Background: Somatostatin receptor scintigraphy has been used widely for the evaluation of neuroendocrine tumors in the gastrointestinal tract. Its use for detecting and staging thoracic carcinoids is only sporadically reported.
Objectives: To evaluate the possible roles of SRS in the management of proven or suspected pulmonary carcinoids.
Methods: We conducted a retrospective study of all patients undergoing SRS for known or suspected pulmonary carcinoids in a tertiary referral center during a 10 year period. During this period 89 patients underwent resection of pulmonary carcinoids and SRS was used for detection, staging or localization purposes in 8 of them (9%). Scans were labeled true positive, true negative, false positive, or false negative in comparison with histologic or follow-up results.
Results: SRS was true positive in 6/6 lung locations; true positive in 2/8, true negative in 4/8 and false positive in 2/8 lymph node locations; and true positive in 1/8, true negative in 6/8 and false negative in 1/8 distant locations. The sensitivity, specificity, positive and negative predictive values and accuracy were 90%, 83%, 83%, 91% and 87% respectively. The scans were strongly positive in the tumors and involved lymph nodes.
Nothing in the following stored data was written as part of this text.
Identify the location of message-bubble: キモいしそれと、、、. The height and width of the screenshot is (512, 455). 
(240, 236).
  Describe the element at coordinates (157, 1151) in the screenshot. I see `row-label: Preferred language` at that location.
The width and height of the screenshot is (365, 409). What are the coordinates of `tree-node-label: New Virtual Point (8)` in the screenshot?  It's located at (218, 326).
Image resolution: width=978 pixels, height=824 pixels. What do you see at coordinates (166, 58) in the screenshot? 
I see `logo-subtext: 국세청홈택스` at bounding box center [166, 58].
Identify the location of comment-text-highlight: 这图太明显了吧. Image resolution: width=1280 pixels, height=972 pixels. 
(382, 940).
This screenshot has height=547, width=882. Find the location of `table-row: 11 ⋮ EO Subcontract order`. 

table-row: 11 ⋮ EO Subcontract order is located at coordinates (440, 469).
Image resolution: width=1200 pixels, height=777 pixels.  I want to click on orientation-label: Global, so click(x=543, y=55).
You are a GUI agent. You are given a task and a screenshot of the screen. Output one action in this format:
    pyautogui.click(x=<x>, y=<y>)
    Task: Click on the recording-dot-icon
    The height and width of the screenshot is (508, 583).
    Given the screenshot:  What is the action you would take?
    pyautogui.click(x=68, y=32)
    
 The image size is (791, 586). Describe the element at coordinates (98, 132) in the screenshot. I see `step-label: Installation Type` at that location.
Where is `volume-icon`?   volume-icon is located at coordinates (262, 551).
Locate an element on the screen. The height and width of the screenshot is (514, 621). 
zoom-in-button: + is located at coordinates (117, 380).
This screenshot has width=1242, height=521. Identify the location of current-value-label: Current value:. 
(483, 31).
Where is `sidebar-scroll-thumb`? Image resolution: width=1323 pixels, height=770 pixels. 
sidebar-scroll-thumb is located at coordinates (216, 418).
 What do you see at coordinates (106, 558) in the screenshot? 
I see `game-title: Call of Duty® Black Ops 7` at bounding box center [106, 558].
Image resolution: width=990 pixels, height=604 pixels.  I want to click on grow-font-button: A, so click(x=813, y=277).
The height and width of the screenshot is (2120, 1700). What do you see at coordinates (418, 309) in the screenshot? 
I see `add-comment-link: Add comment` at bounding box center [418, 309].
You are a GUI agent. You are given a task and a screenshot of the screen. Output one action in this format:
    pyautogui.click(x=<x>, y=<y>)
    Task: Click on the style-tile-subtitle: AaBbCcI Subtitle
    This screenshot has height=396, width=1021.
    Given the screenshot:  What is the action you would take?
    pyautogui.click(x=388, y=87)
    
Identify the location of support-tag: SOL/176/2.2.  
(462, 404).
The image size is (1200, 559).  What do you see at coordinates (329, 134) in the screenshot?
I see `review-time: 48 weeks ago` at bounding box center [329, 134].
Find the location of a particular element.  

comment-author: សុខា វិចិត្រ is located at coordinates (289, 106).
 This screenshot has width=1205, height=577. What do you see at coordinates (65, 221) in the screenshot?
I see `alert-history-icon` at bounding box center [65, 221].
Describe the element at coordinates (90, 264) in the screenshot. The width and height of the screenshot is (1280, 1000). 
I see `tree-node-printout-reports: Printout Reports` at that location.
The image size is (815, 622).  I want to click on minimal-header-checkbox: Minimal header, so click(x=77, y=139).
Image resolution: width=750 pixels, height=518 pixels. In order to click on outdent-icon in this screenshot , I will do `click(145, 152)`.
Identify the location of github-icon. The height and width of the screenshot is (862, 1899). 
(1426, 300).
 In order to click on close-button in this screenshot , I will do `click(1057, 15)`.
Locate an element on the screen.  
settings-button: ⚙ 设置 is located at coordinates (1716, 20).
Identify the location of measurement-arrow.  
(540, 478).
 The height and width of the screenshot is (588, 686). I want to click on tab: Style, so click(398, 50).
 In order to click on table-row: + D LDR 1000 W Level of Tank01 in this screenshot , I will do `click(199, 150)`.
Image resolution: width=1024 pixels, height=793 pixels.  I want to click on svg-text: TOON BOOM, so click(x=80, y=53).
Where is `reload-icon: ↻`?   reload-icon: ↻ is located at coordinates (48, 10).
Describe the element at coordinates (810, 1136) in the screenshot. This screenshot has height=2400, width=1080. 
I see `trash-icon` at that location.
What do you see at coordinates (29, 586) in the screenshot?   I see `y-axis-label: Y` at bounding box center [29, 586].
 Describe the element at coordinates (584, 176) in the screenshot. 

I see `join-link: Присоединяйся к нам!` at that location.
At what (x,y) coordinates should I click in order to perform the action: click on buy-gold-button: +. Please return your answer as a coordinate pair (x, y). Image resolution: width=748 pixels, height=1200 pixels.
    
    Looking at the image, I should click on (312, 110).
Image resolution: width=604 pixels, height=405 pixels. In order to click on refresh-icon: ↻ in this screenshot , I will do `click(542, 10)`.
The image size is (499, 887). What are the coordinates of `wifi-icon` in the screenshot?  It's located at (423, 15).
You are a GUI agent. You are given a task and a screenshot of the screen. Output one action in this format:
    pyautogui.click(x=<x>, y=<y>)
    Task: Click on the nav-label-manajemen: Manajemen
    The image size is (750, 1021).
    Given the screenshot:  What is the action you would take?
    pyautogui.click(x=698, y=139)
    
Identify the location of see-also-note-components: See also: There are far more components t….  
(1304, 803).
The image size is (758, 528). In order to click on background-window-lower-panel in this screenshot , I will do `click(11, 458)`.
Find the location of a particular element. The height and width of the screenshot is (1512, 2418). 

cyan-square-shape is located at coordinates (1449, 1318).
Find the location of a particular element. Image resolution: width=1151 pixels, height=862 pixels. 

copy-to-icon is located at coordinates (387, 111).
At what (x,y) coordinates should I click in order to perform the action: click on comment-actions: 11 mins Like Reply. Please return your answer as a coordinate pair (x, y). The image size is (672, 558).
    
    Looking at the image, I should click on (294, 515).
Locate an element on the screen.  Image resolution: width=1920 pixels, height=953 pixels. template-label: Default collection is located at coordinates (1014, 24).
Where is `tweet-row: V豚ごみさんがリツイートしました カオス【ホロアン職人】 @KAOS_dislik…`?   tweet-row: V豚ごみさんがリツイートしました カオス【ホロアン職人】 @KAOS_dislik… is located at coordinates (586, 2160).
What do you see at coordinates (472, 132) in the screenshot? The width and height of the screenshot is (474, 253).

SRS correctly localized an occult secreting pulmonary carcinoid. Granulomatous and reactive lymph nodes showed increased uptake. SRS was accurate in ruling out distant metastases.
Conclusions: SRS is effective for visualizing and localizing pulmonary carcinoids. It assists in the staging of these tumors by detecting lymph node involvement and confirming or ruling out distant metastases. Inflammatory areas in the lung or lymph nodes may be falsely positive.